This dog turned out to be the most loving animal I'd ever known. I remember sitting on the floor, I kissed her back (in my mind I was kissing her boo-boo) as the vets thought there was a possibility that she had a hairline fracture in her pelvis. I remember that moment clearly because I had began to cry. I was wrought with the emotion of why someone would have treated her as they did. I had only known her a day or two and I had already fallen deeply in love with her. I told her, I promised her in that moment that she'd know no other abuse and know no other home. I think my specific words were a bit more simplistic, as I was only about 7 years old, and probably more along the lines of "no one will ever hurt you again and you can stay with us forever."
She was a nurturing, motherly dog. I anticipate she was this way from having a litter (or more) in her life. I feel she looked after my sister and I, put up with our pesterings, licked tears from our faces and cuddled with our other Cocker Spaniel, Cinnamon while they both avoided constant harassment from our dachshund, Tiny.
The last time Mitzy licked a tear from my face was a life changing day for me. A complete game changer.
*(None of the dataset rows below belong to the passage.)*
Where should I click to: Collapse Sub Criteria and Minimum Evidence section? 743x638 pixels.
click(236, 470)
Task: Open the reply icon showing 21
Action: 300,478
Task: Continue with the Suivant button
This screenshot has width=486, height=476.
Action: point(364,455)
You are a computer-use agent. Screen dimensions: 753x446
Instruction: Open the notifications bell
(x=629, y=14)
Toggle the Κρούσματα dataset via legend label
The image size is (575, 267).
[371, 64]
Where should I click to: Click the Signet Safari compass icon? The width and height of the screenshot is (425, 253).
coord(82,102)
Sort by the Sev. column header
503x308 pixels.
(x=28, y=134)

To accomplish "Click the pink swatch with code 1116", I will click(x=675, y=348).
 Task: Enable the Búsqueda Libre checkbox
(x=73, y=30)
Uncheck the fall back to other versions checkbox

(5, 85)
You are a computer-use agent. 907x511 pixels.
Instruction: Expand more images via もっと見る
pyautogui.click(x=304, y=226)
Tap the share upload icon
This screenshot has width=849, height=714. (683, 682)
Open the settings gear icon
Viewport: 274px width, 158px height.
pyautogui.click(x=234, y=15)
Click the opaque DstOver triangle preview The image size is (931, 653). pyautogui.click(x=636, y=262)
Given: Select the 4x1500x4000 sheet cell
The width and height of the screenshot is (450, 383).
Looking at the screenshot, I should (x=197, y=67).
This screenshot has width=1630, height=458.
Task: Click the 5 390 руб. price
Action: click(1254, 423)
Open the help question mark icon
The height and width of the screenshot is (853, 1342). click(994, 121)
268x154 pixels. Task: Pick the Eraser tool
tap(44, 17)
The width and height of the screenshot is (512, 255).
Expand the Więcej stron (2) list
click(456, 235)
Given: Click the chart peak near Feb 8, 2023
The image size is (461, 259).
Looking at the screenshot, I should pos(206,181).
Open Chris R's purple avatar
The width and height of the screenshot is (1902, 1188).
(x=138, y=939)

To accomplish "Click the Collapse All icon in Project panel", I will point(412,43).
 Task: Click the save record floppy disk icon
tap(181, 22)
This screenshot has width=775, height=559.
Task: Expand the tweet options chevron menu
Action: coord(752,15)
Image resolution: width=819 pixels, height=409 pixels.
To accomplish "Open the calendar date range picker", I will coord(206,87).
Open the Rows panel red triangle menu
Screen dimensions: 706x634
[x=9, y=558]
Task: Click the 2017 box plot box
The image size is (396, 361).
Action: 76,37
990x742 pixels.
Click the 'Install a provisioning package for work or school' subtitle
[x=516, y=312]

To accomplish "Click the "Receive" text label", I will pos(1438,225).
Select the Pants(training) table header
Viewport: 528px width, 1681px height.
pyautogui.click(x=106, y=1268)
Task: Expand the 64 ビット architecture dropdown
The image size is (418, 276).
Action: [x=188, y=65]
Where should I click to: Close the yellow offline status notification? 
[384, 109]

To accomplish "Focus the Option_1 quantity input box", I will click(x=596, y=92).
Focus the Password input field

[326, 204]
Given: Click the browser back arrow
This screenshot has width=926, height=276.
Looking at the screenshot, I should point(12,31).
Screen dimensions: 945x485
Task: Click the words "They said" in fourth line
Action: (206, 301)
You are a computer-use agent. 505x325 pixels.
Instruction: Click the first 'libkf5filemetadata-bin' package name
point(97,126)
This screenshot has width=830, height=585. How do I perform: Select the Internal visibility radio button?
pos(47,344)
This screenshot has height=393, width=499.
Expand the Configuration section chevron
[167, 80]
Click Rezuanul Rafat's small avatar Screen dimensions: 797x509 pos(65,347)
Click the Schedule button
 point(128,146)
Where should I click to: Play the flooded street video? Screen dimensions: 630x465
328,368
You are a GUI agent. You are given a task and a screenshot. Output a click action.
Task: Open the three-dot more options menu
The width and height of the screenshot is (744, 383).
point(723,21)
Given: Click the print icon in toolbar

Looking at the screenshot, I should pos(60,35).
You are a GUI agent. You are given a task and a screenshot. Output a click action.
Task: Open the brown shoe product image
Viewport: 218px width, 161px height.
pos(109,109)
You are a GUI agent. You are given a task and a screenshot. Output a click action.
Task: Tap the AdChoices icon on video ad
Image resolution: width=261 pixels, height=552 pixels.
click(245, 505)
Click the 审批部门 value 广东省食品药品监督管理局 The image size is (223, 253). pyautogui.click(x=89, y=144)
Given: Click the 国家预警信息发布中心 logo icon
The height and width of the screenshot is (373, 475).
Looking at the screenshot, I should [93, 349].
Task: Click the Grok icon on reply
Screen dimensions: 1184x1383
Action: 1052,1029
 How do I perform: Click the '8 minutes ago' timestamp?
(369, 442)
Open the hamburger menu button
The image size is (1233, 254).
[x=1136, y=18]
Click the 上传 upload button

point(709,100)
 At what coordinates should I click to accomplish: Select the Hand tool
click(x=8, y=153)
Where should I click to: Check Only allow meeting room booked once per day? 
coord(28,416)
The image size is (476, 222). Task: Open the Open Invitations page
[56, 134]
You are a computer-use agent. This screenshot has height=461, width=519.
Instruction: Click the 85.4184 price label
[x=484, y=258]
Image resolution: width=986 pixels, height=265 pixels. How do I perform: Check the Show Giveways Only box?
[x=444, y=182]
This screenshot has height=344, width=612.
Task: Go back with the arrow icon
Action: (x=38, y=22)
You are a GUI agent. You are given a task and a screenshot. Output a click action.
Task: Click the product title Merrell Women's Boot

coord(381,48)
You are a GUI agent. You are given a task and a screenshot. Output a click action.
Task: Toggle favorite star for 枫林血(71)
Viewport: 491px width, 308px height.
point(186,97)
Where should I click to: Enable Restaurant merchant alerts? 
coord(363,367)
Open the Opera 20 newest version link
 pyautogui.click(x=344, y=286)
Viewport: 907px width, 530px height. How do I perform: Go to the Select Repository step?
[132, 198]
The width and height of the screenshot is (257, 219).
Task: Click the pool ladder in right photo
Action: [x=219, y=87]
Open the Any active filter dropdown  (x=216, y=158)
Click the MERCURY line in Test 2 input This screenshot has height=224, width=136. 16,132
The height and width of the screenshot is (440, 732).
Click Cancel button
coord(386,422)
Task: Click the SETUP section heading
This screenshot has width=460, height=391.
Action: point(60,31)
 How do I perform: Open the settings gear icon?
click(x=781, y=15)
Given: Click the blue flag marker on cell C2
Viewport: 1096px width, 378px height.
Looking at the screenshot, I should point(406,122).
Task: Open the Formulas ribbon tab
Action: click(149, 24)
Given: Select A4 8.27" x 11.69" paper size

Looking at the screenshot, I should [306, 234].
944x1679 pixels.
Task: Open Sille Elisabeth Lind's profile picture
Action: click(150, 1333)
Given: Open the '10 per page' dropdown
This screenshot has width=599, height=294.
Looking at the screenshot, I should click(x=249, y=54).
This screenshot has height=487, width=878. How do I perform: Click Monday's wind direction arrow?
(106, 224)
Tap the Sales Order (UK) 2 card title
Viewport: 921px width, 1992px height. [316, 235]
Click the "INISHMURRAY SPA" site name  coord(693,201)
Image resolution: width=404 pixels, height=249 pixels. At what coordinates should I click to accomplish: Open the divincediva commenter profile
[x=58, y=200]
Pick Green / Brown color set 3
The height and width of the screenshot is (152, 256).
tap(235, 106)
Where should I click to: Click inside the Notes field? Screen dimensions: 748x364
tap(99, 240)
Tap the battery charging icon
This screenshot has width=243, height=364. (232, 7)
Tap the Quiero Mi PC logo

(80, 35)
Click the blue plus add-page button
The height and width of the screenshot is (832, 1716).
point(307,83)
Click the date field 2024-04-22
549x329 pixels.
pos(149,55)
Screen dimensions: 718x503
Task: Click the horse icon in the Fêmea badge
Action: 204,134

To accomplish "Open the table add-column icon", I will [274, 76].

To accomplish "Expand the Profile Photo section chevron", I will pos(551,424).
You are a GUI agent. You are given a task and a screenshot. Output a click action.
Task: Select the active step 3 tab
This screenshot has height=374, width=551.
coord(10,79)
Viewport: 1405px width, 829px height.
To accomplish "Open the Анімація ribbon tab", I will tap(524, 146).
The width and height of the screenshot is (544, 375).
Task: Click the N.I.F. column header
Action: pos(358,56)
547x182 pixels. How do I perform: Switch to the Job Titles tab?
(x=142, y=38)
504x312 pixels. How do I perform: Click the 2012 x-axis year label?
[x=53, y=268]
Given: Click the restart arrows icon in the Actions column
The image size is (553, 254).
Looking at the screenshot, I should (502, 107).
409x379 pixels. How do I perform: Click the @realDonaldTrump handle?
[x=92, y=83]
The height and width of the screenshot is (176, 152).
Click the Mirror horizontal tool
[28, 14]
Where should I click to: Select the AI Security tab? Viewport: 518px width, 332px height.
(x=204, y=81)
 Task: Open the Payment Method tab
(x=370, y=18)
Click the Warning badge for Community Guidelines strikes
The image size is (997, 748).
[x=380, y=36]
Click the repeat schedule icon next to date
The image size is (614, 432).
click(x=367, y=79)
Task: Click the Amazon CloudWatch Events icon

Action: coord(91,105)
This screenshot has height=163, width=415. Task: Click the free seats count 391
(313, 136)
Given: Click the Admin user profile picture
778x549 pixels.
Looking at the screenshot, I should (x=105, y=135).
Due to various painfully and increasingly more obvious circumstances, I figured out that my parents were getting a divorce. This shortly before my 9th or 10th birthday. I had suspicion but how, at that age I knew, is beyond me. The most painful part for me was not necessarily the separation of family but that in the down-grade of from house to duplex, my mom sister and I were facing, we also had to re-home Cinnamon and Mitzy.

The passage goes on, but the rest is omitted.